Whining Mayor Whines Again

New York City Mayor Eric “Squeaky” Adams (D) is crying now that his sanctuary city, a status of which he claims to be proud, is nearing its breaking point and there is no more room in New York. All because the city of 8.8 million has had an “influx” of 41,000 illegal aliens over the last nine or so months.

41,000. The Del Rio sector of the US-Mexico border, of which Eagle Pass, TX—population 28 thousand—is the primary border-crossing region, had more than 51,000 illegal aliens entering in December 2022 alone.

Adams needs to stop his cry-baby act; he’s embarrassing New Yorkers, if not himself. If he doesn’t want to handle his trickle of illegal aliens, his first step should be to end the city’s sanctuary status.

It’s Global?

HHS Secretary Alejandro Mayorkas told the crowd at a DC conclave of city mayors that “global migration” is a…global…thing.

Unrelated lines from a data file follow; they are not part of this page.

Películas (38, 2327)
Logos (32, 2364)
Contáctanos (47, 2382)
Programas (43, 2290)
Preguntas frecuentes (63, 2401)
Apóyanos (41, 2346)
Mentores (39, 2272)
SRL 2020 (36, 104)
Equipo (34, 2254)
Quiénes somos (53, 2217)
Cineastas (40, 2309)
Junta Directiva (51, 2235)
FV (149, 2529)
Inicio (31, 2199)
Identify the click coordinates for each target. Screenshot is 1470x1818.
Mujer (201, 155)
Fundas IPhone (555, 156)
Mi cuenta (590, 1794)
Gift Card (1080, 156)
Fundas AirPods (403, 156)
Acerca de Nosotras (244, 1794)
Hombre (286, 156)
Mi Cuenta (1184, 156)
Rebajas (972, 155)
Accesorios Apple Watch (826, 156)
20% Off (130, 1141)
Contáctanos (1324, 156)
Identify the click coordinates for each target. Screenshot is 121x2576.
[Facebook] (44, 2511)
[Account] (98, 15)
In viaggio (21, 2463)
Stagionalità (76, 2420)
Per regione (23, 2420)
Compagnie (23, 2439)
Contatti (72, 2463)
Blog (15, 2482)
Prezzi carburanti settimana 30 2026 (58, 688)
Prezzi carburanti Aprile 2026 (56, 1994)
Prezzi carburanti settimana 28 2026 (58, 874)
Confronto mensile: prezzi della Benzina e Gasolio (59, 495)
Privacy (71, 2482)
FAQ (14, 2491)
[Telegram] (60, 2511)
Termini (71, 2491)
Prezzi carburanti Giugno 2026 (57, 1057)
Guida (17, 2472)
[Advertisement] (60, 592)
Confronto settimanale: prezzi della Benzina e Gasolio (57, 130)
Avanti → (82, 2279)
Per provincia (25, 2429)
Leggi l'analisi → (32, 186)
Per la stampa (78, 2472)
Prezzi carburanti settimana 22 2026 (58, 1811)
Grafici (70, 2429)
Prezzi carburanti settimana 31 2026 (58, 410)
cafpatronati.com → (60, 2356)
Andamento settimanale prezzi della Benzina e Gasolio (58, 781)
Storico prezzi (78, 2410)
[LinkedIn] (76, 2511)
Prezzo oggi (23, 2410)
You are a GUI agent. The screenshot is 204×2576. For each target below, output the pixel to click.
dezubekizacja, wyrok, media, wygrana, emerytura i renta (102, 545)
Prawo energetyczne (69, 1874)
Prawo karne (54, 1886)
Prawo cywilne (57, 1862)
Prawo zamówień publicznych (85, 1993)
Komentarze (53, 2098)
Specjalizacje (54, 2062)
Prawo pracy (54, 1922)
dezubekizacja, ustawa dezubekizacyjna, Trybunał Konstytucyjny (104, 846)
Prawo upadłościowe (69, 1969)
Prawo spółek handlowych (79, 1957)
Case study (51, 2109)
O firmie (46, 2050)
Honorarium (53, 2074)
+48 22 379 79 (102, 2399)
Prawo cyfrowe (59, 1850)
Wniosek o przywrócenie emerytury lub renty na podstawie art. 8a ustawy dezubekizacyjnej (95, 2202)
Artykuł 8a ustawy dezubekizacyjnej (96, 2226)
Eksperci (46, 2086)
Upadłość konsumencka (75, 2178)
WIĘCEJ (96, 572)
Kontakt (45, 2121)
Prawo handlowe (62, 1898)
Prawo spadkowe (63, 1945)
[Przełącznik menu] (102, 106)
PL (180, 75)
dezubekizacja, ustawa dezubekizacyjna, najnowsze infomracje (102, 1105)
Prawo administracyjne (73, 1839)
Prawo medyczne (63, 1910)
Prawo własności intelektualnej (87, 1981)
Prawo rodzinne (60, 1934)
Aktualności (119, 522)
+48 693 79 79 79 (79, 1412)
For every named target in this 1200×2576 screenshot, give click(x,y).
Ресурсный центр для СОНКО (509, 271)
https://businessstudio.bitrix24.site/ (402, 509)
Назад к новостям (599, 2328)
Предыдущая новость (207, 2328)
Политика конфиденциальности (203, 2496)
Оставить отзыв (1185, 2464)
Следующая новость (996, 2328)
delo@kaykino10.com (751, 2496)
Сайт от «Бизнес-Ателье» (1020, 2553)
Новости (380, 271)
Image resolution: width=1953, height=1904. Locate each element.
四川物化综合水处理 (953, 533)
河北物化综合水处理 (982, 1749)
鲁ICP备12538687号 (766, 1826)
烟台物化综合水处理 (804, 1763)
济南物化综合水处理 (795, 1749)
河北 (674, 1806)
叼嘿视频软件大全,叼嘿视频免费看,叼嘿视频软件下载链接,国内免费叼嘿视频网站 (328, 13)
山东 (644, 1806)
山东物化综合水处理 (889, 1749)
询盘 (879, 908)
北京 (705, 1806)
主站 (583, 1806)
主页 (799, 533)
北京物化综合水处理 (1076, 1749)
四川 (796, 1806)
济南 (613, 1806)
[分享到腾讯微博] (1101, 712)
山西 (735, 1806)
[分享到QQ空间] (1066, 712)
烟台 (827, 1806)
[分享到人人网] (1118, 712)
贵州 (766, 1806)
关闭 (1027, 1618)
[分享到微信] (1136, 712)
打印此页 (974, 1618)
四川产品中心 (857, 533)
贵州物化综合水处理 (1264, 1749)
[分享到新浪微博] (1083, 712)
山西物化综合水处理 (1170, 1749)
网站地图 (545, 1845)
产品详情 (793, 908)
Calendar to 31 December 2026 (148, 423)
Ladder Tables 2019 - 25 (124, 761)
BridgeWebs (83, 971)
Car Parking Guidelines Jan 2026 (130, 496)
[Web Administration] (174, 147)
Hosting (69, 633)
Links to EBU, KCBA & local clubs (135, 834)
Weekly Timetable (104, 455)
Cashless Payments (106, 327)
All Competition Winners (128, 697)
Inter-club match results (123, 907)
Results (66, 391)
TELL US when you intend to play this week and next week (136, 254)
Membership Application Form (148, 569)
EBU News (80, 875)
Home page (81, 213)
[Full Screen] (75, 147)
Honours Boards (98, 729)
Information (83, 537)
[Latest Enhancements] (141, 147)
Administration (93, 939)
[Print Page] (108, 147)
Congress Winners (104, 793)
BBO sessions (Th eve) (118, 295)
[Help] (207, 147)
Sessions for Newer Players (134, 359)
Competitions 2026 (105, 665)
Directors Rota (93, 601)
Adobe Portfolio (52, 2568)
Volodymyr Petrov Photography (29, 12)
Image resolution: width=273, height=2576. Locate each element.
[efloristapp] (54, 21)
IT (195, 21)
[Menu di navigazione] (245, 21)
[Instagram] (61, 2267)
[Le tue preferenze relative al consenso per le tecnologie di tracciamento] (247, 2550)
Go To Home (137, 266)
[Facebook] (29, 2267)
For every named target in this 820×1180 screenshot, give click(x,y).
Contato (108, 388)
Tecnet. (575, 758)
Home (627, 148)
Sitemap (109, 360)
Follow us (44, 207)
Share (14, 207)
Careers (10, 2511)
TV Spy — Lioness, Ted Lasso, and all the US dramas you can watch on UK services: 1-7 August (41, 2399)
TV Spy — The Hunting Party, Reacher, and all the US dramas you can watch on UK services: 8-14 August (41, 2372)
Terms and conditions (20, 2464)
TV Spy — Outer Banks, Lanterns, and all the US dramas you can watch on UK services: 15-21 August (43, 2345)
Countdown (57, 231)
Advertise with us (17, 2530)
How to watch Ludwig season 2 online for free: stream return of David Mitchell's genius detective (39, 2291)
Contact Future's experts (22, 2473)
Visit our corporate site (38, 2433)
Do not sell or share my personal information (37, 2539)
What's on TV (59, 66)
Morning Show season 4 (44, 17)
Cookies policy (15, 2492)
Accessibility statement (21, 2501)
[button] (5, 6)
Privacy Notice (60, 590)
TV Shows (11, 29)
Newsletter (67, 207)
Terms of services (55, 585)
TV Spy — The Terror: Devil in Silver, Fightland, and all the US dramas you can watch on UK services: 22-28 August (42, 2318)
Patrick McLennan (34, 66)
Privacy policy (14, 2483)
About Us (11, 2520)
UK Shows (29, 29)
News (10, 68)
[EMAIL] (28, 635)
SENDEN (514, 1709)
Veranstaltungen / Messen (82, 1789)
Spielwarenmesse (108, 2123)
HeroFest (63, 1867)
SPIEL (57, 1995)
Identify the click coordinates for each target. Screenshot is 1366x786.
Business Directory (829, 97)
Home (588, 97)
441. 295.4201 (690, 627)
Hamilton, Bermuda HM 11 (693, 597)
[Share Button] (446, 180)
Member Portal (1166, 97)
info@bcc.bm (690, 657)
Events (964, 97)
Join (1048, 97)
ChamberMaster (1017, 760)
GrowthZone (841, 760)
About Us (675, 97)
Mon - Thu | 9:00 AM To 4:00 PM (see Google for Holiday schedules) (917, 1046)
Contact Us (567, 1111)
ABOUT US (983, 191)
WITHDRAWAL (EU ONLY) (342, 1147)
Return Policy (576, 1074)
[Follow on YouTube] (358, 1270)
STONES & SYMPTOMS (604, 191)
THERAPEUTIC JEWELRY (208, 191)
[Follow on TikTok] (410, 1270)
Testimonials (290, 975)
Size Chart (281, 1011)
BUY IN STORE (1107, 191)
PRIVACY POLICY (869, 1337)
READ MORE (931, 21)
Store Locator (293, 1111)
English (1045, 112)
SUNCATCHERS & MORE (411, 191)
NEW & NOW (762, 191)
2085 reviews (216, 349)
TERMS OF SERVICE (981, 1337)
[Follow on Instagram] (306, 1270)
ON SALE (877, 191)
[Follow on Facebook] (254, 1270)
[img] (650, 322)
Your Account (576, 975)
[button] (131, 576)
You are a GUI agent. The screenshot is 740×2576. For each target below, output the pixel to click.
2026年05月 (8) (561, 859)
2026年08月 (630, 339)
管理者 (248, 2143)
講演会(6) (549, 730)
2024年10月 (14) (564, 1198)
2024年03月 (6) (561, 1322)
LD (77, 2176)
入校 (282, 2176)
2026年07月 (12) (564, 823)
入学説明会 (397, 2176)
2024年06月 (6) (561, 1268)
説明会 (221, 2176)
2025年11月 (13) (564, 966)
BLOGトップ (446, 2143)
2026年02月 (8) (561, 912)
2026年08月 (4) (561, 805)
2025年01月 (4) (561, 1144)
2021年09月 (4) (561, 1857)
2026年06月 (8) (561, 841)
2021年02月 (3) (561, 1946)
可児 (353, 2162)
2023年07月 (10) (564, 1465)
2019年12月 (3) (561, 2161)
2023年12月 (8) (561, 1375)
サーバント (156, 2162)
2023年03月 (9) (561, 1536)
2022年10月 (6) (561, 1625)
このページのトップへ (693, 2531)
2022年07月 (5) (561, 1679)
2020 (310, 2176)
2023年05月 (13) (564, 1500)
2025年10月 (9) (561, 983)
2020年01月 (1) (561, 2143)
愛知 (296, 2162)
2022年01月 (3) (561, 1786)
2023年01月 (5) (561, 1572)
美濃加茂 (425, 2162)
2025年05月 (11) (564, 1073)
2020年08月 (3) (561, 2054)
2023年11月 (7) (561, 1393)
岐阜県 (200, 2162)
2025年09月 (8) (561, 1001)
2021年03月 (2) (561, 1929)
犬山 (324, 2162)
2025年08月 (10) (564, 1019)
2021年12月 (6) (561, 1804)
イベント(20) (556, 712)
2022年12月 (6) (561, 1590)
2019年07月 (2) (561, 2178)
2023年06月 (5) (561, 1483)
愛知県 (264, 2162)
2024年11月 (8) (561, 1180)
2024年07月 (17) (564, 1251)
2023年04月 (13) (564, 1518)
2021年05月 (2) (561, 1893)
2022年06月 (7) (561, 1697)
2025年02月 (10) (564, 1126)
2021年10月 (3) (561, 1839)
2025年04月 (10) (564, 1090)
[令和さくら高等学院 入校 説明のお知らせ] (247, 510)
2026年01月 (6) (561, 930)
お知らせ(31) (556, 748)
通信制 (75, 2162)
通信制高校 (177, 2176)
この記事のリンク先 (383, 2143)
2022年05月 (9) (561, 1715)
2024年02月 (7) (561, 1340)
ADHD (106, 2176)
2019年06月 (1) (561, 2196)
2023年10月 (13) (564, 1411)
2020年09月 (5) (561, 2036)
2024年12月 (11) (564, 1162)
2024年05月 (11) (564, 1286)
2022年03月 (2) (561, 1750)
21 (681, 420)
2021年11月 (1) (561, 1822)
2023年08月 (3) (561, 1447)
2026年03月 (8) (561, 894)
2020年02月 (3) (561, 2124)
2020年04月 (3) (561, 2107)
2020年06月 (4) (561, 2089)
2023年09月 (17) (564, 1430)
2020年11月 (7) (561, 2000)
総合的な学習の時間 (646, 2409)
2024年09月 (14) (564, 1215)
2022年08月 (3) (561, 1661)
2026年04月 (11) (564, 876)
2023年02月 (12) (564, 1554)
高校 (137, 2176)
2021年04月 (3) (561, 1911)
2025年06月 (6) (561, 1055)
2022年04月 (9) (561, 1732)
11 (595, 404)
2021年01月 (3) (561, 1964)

The challenge of migration is not unique to the United States nor to the border communities that confront it every day….
Around the world, there are more displaced people than at any time since World War II. Mass migration has gripped our hemisphere.

So, just suck up and deal. Tell that to the Progressive-Democratic mayors of Chicago and New York City, Lori Lightfoot and Eric Adams, though.

And, no. Migration may be global, but the hugely broad illegal alien flow into our nation is a national problem. Hiding behind global-ness is either dishonest or cowardly. Or both.

Sounds Like a Personal Problem

New York City Mayor Eric Adams (D) is having a crying jag over the influx of illegal aliens arriving in his city.

We are at our breaking point. Based off our projections, we anticipate being unable to continue sheltering arriving asylum seekers on our own….

That overwhelming inflow? “More than” 3,100 “asylum seekers” in the past week, with 835 “last Thursday alone.” By his own estimate, his sanctuary city has received around 40,000 asylum seekers since the spring of 2022.

New York City is proudly a sanctuary city, and Mayor Adams is just as proud of his city’s status as a sanctuary city. Yet he both beefs about being taken at his word with illegal aliens sent—with the illegals’ prior written permission—to his city for the promised sanctuary, and he has chosen to do nothing since his accession to the Mayor’s Mansion (notice that: his mansion) to prepare his sanctuary city to receive sanctuary seekers.

Meanwhile, the cities and towns along our southern border, from western Arizona to Texas’ Gulf Coast, are inundated with millions of illegal aliens per year and nearly 48,000 just in the first three weeks of this year, not in the 10 or so months since the spring of 2022. These cities and towns truly are overwhelmed.

For Adams and his staffers that works out—if my third-grade arithmetic serves me well—to nearly 16,000 illegal aliens per week so far just this month. Again, for the benefit of Adams and his staffers, and again if my third-grade arithmetic serves me, that’s nearly five times the inflow that New York City has been experiencing. And not for just the few months that Adams’ team has been facing, but for the last two-plus years.

Adams has a personal problem, centered on his virtue-signaling hypocrisy and his squalling about being held to his word. Us average Americans are getting fed up with his whiny attitude.

What He Said

When President Joe Biden (D) pretended to visit our southern border by going to El Paso and no closer, Texas Governor Gregg Abbott (R) hand delivered a letter to him laying out the situation—both regarding his visit to El Paso and the conditions resulting from his border policies. (Right click|Open Link in New Tab for a larger image.)

The Letter speaks for itself. And for us Texans, and for all of us average Americans.

The Supreme Court and Title 42

Much is being made of the Supreme Court’s decision requiring Title 42 restrictions on illegal aliens to remain in effect until the Court hears the underlying case (sometime in February). That underlying case, as put by the Court in granting certiorari, is this:

Applicants suggested this Court treat the application as a petition for a writ of certiorari; doing so, the petition is granted. The parties are directed to brief and argue the following question: Whether the State applicants may intervene to challenge the District Court’s summary judgment order.

That’s an outcome, however temporary, that is very welcome.

There’s an additional aspect to this ruling that’s also interesting to me, though. A dissent to the grant of certiorari was written by Justice Neil Gorsuch, and it was joined by the activist Justice Ketanji Brown Jackson.

Gorsuch wrote,

The States contend that they face an immigration crisis at the border and policymakers have failed to agree on adequate measures to address it. … And courts should not be in the business of perpetuating administrative edicts designed for one emergency only because elected officials have failed to address a different emergency. We are a court of law, not policymakers of last resort.

This is the activist Justice Jackson agreeing that it’s not a role of an American court to make policy, only to apply law. Whether she honors that position in future cases remains to be seen, but it is, perhaps, a start.

The other two activist Justices, Sonia Sotomayor and Elena Kagan, ducked the question altogether, choosing only to vote without comment against certiorari.